EXERCISE DETAILS: Please retype every record exactly as it appears, omitting the pictures.

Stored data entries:
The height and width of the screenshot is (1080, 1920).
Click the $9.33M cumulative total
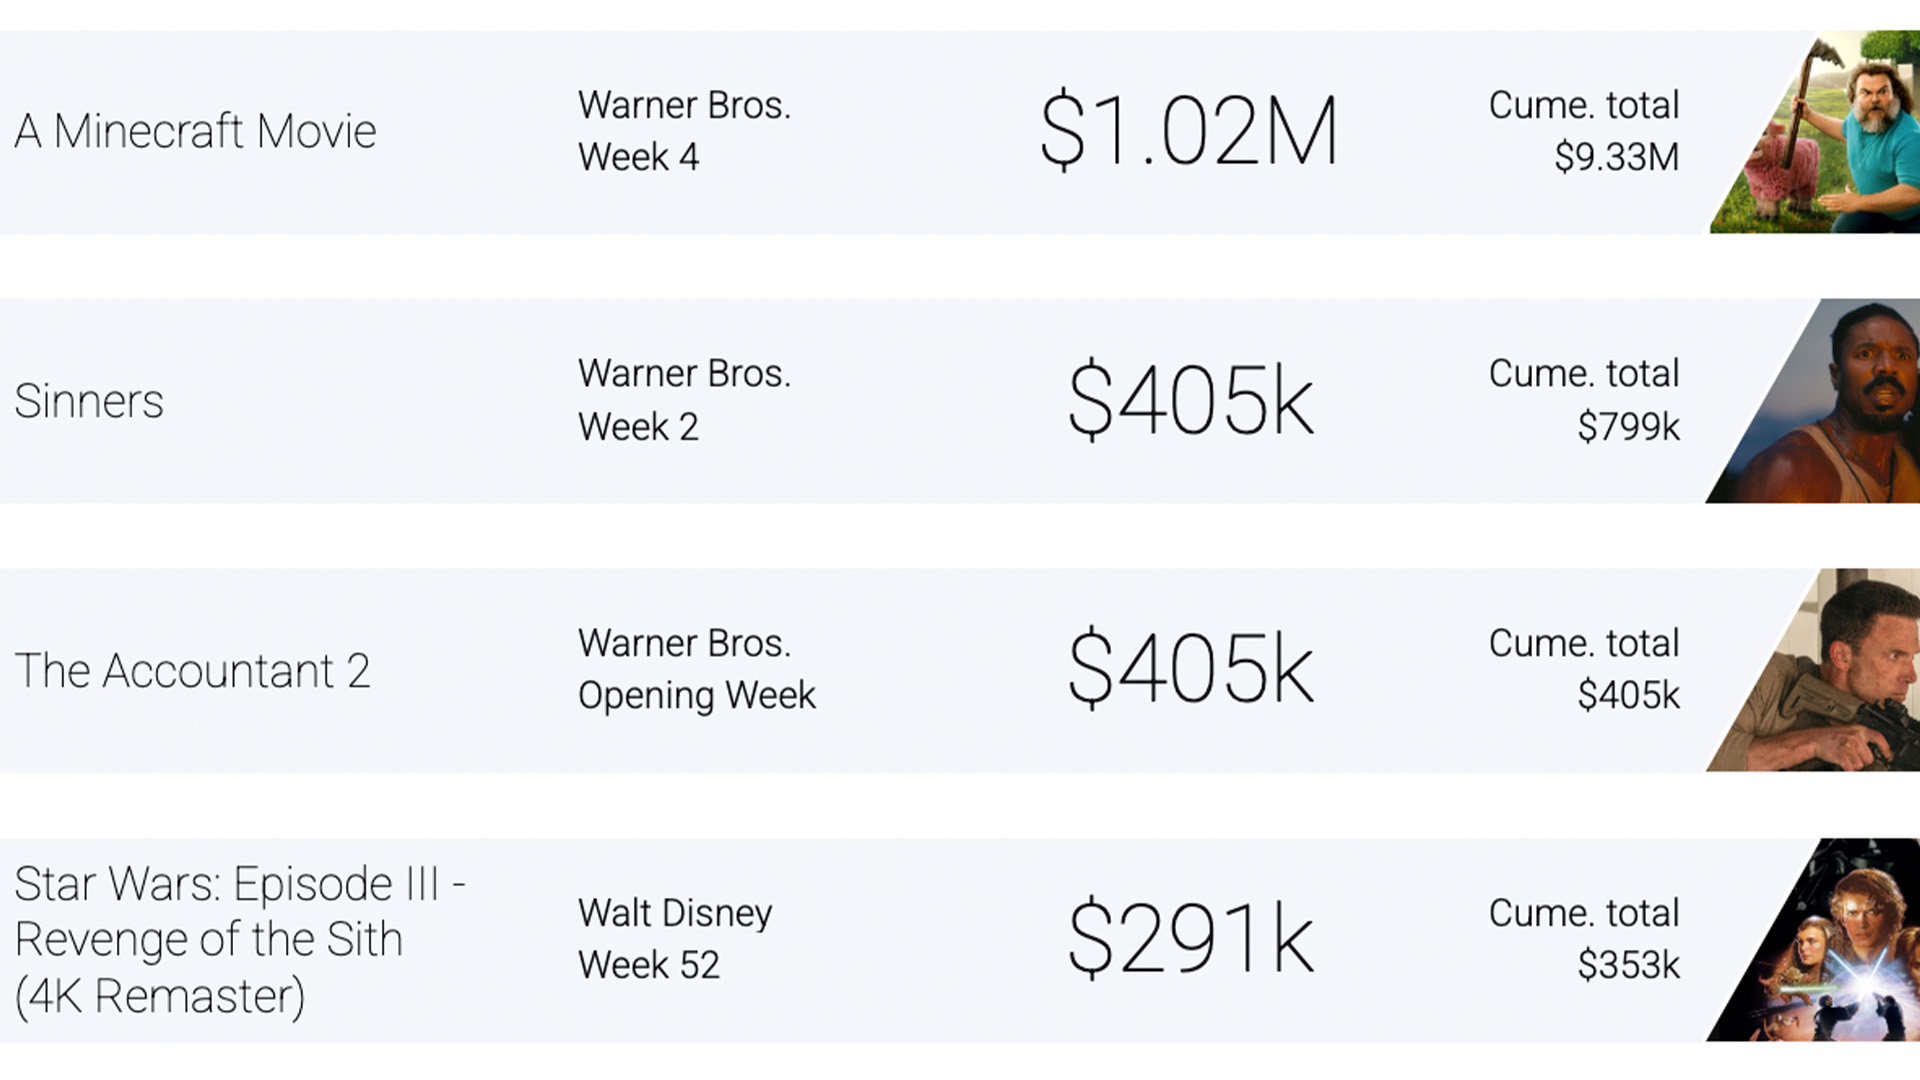click(1616, 157)
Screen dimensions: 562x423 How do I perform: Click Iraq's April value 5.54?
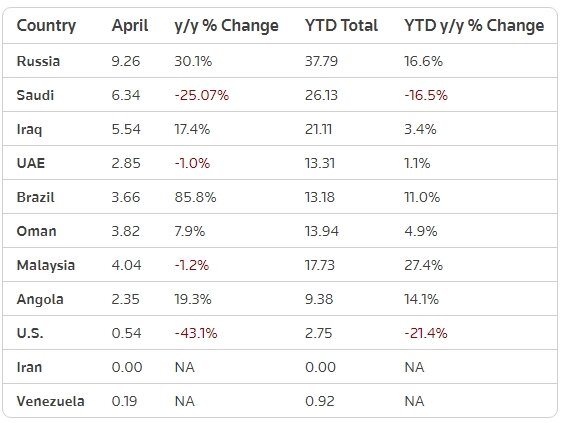coord(126,129)
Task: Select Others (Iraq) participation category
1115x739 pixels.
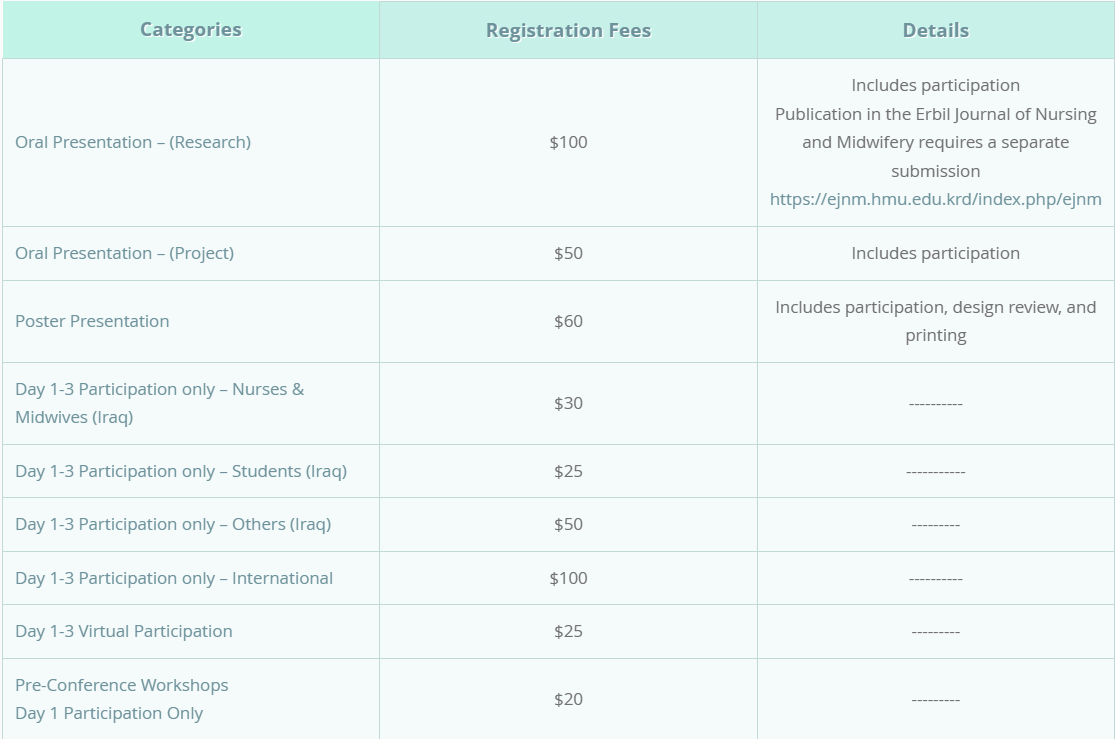Action: click(173, 524)
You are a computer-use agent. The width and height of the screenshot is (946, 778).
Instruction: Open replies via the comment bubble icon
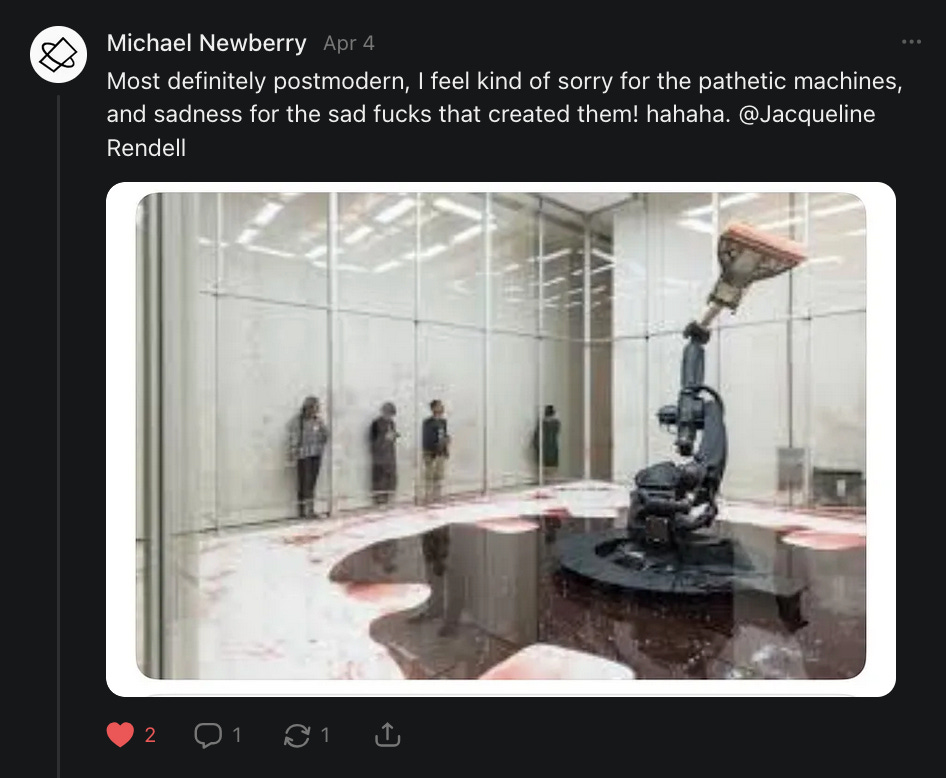click(x=208, y=735)
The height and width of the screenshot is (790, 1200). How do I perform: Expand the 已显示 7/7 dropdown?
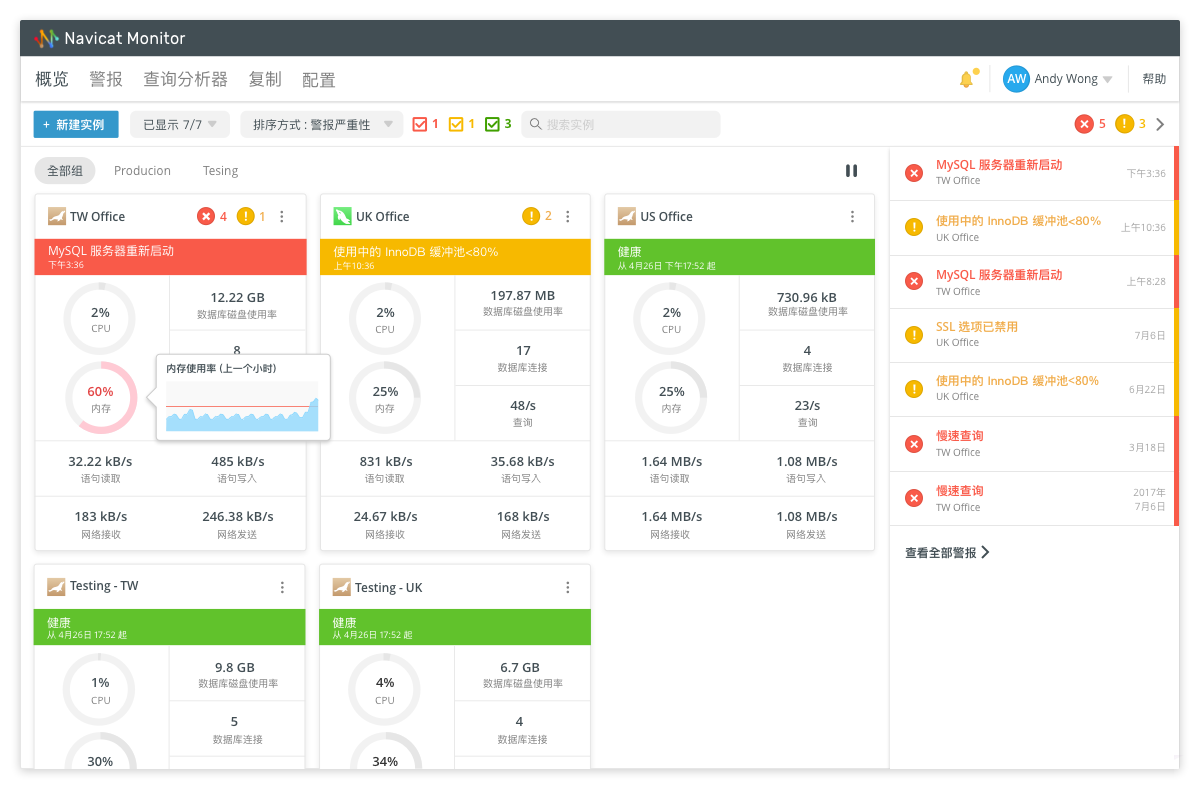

FINISHED TASK:
The height and width of the screenshot is (1080, 1920).
Click the $9.33M cumulative total
click(1616, 157)
Screen dimensions: 562x423 How do I perform: Click Iraq's April value 5.54?
coord(126,129)
Task: Select Others (Iraq) participation category
1115x739 pixels.
Action: click(173, 524)
You are a computer-use agent. The width and height of the screenshot is (946, 778).
Instruction: Open replies via the comment bubble icon
click(x=208, y=735)
The height and width of the screenshot is (790, 1200). How do I perform: Expand the 已显示 7/7 dropdown?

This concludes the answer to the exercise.